The critical thing about the coronavirus is that it allowed Dem govs and pressure groups to use lawfare to change election rules. All the same, Trump fumbled the response in that he should have stuck with the just the flu line, closed our borders, and offered incentives for the vulnerable (mostly elderly and/or obese people) to quarantine, while pushing hard on the vaccine as he did (but then Pfizer arranged not to announce the good news until after the election).
I've still seen no good proof the virus is not a net benefit to society, mod our costly economic interventions.
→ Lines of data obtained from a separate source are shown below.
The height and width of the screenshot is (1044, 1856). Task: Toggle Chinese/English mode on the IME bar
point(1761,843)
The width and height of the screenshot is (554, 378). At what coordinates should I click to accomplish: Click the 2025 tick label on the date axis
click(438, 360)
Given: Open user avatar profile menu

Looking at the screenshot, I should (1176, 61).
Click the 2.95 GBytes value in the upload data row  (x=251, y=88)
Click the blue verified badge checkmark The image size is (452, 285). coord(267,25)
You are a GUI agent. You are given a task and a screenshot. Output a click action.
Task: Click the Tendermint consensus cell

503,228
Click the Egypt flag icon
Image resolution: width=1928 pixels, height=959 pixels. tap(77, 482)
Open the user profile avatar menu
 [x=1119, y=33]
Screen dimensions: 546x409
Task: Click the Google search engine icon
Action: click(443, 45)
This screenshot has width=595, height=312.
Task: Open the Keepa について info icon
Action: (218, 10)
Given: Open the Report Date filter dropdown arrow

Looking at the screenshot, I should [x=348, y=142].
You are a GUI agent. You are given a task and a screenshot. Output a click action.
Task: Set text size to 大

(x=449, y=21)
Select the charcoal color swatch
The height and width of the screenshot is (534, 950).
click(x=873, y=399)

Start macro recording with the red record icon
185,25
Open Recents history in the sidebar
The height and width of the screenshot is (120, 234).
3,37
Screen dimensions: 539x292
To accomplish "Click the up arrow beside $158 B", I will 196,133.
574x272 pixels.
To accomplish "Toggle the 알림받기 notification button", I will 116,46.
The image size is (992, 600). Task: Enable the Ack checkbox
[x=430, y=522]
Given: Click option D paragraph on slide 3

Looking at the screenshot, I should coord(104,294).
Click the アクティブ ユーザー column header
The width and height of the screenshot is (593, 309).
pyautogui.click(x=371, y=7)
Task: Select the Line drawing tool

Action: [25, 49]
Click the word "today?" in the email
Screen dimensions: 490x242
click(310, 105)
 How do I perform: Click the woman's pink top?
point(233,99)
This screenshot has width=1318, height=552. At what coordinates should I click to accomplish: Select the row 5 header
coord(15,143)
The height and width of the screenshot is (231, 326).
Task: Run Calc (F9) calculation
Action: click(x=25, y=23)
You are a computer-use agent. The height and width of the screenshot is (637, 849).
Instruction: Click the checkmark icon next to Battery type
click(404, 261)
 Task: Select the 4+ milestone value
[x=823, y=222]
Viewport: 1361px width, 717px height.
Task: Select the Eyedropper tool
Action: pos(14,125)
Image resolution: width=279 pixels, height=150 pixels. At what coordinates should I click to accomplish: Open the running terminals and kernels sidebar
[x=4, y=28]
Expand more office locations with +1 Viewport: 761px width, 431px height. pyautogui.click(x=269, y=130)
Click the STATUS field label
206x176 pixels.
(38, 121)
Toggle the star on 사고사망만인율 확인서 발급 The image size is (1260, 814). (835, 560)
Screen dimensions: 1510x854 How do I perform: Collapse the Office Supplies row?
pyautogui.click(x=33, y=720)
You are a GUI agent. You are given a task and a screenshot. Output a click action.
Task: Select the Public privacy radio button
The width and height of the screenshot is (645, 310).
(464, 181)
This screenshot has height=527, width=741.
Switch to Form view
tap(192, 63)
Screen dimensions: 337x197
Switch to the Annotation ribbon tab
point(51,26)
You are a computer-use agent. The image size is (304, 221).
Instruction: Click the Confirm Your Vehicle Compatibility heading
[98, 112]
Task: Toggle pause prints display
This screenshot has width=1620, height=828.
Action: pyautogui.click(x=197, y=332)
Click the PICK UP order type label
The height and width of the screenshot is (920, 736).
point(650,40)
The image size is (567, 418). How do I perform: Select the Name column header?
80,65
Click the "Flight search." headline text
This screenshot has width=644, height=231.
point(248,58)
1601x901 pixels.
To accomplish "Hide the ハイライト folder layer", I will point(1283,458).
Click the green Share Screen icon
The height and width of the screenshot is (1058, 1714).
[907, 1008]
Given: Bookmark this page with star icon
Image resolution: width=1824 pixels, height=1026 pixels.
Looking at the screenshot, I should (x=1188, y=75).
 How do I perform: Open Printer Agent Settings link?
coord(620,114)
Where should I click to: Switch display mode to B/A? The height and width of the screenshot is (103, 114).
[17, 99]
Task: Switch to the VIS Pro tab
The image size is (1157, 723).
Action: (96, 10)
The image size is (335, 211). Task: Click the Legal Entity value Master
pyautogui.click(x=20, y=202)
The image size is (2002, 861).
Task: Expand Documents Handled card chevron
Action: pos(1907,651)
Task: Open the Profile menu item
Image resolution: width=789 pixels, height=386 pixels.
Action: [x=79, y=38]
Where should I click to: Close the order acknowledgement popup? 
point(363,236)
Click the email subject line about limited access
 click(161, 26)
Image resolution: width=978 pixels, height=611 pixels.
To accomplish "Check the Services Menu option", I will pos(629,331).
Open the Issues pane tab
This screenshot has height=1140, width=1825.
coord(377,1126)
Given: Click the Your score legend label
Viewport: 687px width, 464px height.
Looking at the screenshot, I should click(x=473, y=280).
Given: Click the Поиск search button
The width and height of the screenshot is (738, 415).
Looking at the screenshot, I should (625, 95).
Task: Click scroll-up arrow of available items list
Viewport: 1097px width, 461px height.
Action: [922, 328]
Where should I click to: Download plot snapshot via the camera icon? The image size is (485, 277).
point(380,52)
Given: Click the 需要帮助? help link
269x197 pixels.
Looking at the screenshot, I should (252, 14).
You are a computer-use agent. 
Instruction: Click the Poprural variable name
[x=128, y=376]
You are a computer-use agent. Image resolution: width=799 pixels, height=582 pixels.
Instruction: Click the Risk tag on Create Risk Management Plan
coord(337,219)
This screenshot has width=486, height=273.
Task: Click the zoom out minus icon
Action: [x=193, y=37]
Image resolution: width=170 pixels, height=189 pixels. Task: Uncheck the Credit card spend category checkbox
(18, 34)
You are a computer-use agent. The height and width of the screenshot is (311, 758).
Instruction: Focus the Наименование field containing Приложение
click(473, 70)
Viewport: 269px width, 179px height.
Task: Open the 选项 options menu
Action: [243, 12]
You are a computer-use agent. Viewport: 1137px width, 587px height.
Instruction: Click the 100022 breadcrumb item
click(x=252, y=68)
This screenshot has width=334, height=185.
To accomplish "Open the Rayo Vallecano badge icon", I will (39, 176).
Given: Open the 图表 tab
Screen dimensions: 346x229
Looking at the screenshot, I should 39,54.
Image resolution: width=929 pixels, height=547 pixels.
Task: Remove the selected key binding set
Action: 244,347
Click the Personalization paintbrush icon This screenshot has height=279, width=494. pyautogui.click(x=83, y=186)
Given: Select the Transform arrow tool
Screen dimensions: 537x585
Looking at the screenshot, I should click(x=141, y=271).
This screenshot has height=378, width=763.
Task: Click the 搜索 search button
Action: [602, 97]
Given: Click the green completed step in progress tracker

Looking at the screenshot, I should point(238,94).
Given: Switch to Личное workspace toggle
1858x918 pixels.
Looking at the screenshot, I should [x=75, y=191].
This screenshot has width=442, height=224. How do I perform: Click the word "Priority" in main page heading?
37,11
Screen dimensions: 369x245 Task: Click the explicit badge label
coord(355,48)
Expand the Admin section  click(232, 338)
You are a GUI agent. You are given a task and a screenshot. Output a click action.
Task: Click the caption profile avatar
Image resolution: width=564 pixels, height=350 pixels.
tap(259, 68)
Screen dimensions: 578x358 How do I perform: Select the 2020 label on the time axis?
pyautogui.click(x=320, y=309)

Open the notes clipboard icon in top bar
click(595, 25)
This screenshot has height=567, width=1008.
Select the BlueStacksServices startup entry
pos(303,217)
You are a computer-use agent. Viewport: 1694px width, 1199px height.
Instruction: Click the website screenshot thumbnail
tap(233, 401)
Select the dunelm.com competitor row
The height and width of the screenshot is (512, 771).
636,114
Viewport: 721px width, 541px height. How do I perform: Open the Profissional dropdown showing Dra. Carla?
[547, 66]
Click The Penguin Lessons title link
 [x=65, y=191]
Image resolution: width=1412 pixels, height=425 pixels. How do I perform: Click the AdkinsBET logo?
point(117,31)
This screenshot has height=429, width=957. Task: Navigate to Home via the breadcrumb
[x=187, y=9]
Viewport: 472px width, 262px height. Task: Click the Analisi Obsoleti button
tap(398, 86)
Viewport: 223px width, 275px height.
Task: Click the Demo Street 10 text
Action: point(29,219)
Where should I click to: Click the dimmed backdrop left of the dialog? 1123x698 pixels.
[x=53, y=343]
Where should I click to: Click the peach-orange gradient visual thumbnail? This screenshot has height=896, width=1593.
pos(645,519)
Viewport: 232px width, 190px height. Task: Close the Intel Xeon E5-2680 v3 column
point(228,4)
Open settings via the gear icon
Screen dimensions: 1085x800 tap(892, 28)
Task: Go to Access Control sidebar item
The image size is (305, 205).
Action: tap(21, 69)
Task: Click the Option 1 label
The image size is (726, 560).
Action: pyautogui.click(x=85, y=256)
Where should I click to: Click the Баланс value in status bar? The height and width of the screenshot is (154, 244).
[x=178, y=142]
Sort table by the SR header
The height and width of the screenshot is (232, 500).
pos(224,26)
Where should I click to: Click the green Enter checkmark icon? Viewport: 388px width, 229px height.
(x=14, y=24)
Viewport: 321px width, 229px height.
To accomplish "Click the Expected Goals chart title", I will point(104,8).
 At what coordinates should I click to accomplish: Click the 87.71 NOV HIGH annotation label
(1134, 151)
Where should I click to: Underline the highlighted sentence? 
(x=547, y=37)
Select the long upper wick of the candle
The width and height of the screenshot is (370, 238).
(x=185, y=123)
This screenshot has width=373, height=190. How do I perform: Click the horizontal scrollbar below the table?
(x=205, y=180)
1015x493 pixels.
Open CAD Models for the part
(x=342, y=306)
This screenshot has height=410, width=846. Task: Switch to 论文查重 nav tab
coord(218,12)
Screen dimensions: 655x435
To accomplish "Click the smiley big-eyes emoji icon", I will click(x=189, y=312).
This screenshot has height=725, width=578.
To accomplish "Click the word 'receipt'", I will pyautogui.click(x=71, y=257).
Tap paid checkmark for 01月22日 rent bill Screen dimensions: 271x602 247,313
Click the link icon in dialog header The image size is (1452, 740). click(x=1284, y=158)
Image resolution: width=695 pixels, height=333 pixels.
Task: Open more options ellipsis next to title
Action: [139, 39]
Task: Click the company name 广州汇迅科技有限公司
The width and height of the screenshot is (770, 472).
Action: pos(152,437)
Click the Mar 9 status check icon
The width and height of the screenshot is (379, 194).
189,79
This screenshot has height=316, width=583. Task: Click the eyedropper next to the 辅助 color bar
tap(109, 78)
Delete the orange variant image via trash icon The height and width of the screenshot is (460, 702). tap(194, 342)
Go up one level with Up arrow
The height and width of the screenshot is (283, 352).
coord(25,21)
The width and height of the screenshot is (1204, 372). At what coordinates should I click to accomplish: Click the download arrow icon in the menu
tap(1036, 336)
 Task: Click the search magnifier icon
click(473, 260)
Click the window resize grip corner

If we let it rip it would burn off the dry timber that costs a ton in healthcare, while claiming only modest quality life years lost relative to the counterfactual no virus world. Trump's initial "just the flu" instinct was thus dead on target, but he got bad advice from the moron advisers he hired as usual.
I found Arnold more wrong than right on virus policy. I still do. It all started at this link (3/17/20) and kinda went downhill from there:
http://www.arnoldkling.com/blog/macroeconomics-of-the-virus-crisis-5/
I was the “reader” mentioned in the link above and my thoughts were nothing more than a poor man’s version of what ultimately became the Great Barrington Declaration several months later.
In hindsight, FL/TX > the other 48. Anyone disagree?
That said, Arnold was very early in being able to identify the inflation issue (since at least 3/28/20). Wow!!!